In general, if $H$ is a subgroup of $G$, then $N_G(H)/C_G(H)$ can be embedded in $Aut(H)$ (let $N_G(H)$ act on $H$ by conjugation, the kernel of the action is clearly $C_G(H)$). Now if $H$ is cyclic (or more general, abelian), then $H \subseteq C_G(H) \subseteq N_G(H) \subseteq G$. If in addition $H$ is a Sylow $p$-subgroup, say of order $p^a$, then $|Aut(H)|=p^{a-1}(p-1)$ and moreover $p$ cannot divide $[N_G(H):C_G(H)]$, since from the inclusions of subgroups above it follows that this last index divides $[G:H]$. But $[N_G(H):C_G(H)]$ must also divide $|Aut(H)|$, so we conclude it divides $(p-1)$. If $p$ is the smallest prime dividing $|G|$, this can only be the case if $[N_G(H):C_G(H)]=1$ and you are done.
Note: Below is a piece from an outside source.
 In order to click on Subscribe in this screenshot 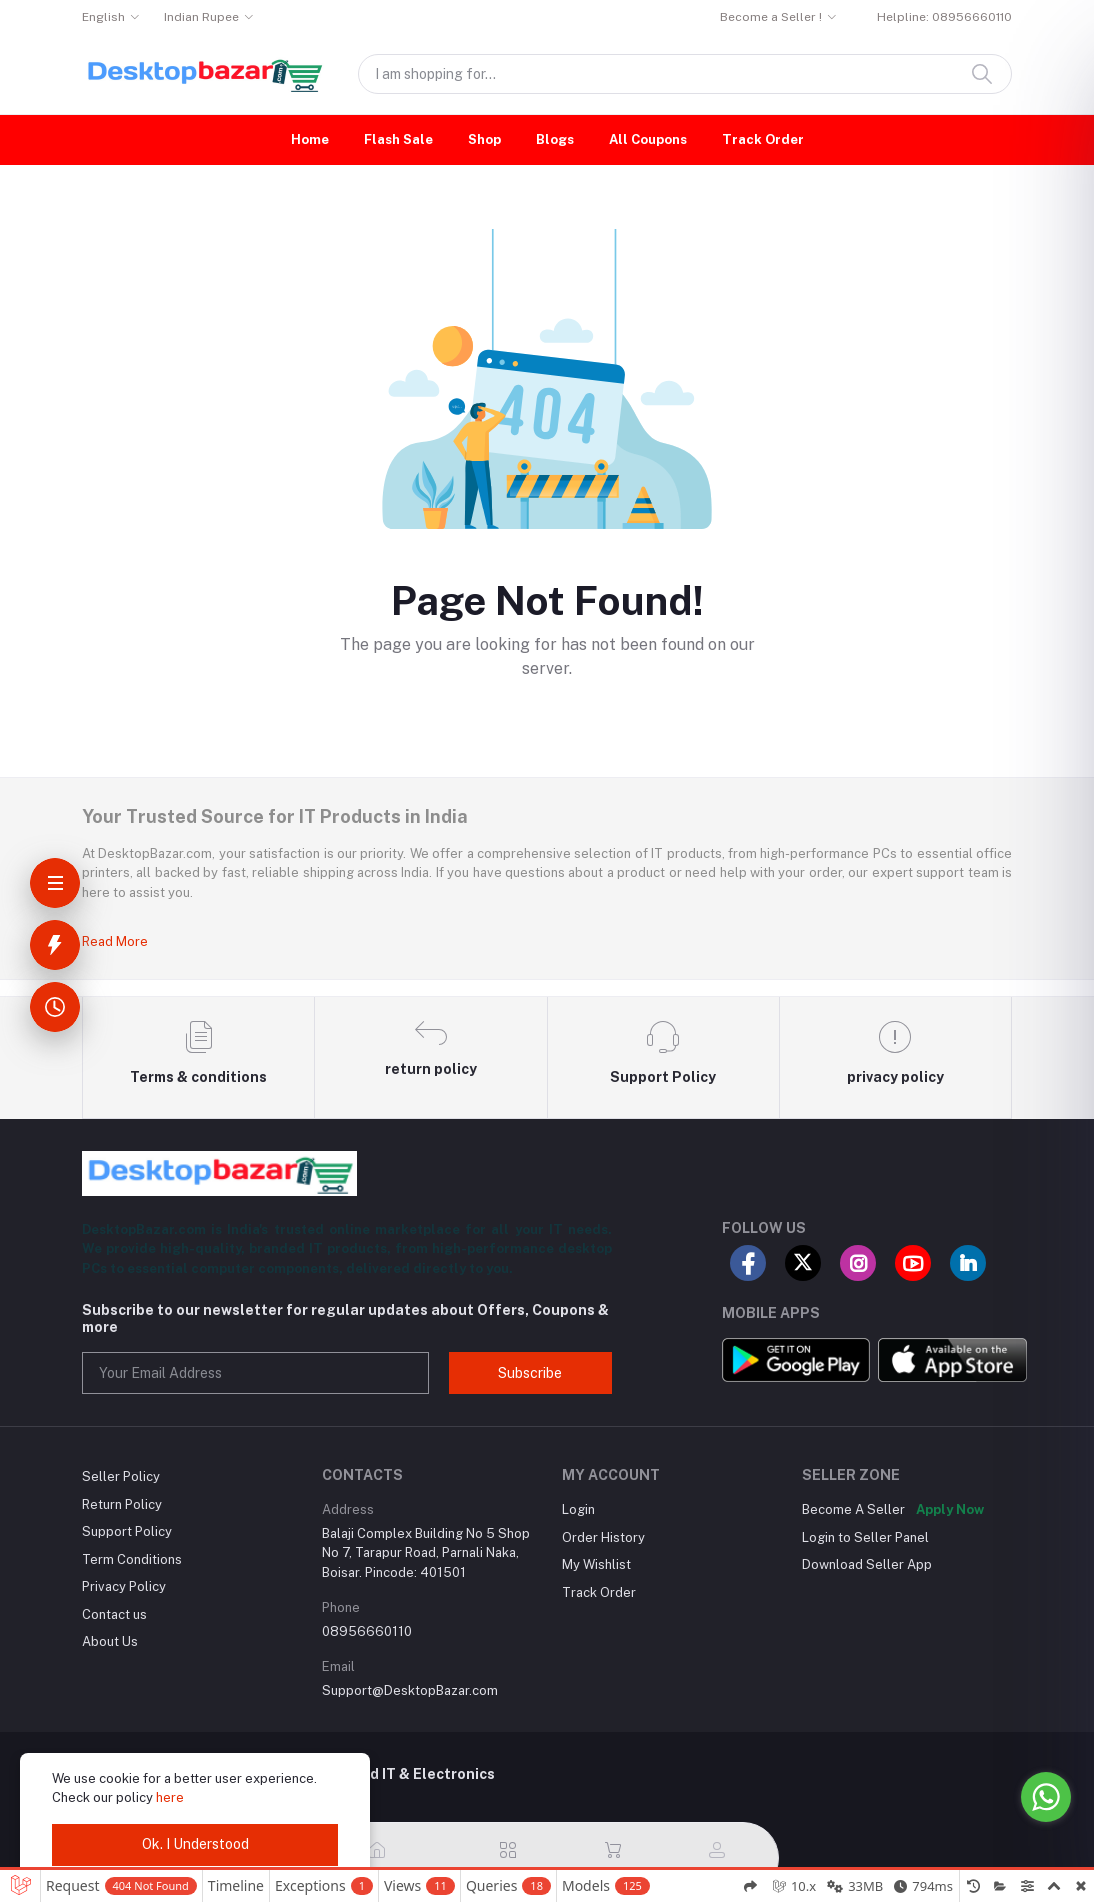, I will do `click(530, 1373)`.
Note that is this case the Sylow $p$-subgroup $H$ satisfies the condition of the famous Burnside Normal $p$-Complement Theorem: $H\subseteq Z(N_G(H))$ (observe that this is equivalent to $C_G(H)=N_G(H)$). One can conclude that $H$ has a normal complement, i.e. $G$ has a normal subgroup $N$ such that $G=HN$ and $H \cap N = 1$. The proof relies on transfer theory or put more general, on cohomology theory.